= ACTION ITEM =
Using the article on corporate office downsizing below, answer these:
1. How many facilities does Halliburton intend to close?
2. On what date was the State Street earnings call where its CEO spoke?
3. At which research firm is Danny Ismail an analyst?
+++ TEXT +++
Corporate America is downsizing its real estate footprint as companies allow more employees to work from home, a growing threat to the bottom line of owners of traditional office buildings and a sign that companies are looking for ways to cut costs as a result of the coronavirus pandemic.
NEW YORK: Corporate America is downsizing its real estate footprint as companies allow more employees to work from home, a growing threat to the bottom line of owners of traditional office buildings and a sign that companies are looking for ways to cut costs as a result of the coronavirus pandemic.
A Reuters analysis of quarterly earnings calls over the past week revealed more than 25 large companies plan to reduce their office space in the year ahead, a move designed to reduce the second-largest expense after payrolls at corporations.
Energy company Halliburton Co said it intends to close more than 100 facilities. Financial services company State Street Corp said it is going to nearly double the workers assigned to one office before adding additional space, based on the assumption that a significant portion of its workforce will continue to work from home even after a vaccine for COVID-19 emerges. Bedding company Sleep Number Corp plans to slow the growth of its total square footage as more consumers shop online.
“You should expect and hold us to a much lower footprint really starting quite soon,” State Street Corp’s CEO, Ronald Philip O’Hanley, said on the company’s July 17 earnings call.
Regions Financial Corp, meanwhile, told analysts: “Whether through increased use of hoteling, work from home or modified scheduling, we are confident overall office square footage will continue to decline,” as some workers share desks or stop coming into the building.
Analysts say the plans to cut back on real estate are likely the first wave of cost-cutting measures to hit office workers as companies try to maintain margins going into what may be a long recession. So far, the majority of the 14.7 million U.S. jobs lost during the pandemic have been in hard-hit areas such as restaurants, travel and retailers.
Reductions in office spending could likely be followed by layoffs and investments in technology that should help improve productivity with a reduced workforce, said Bill McMahon, chief investment officer of active equity strategies at Charles Schwab.
“Clearly, we’re seeing businesses starting to rationalize their physical plants and at some point they will turn to labor too,” he said.
Morgan Stanley in June forecast that work-from-home policies will increase vacancy rates in office buildings. Vacancy rates in New York will reach 10per cent-12per cent in the next two to five years from 8.7per cent now, while San Francisco will reach 7-9per cent from 5.8per cent, it predicted.
So far, concerns about declining office space use have not hurt commercial mortgaged-backed securities, with the iShares CMBS ETF up 4.4per cent for the year to date.
While companies tend to cut back on their real estate needs during typical recessions, the last four months of economic lockdown have shown that many workers can remain productive at home, said Danny Ismail, an analyst at independent research firm Green Street Advisors. As a result, the cutbacks that companies are making are more likely to be permanent, he said.
+++ PROVIDED DATA +++
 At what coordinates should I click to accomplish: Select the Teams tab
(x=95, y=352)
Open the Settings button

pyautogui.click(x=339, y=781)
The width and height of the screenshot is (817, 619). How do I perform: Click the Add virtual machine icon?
+++
+++ PROVIDED DATA +++
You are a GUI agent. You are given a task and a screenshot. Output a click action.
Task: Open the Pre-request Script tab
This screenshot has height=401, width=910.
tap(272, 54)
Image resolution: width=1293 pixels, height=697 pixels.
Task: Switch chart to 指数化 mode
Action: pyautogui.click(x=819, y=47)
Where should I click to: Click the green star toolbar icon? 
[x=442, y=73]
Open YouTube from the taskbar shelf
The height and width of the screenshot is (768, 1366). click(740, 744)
+++
= RESPONSE =
1. More than 100 facilities.
2. July 17.
3. Green Street Advisors.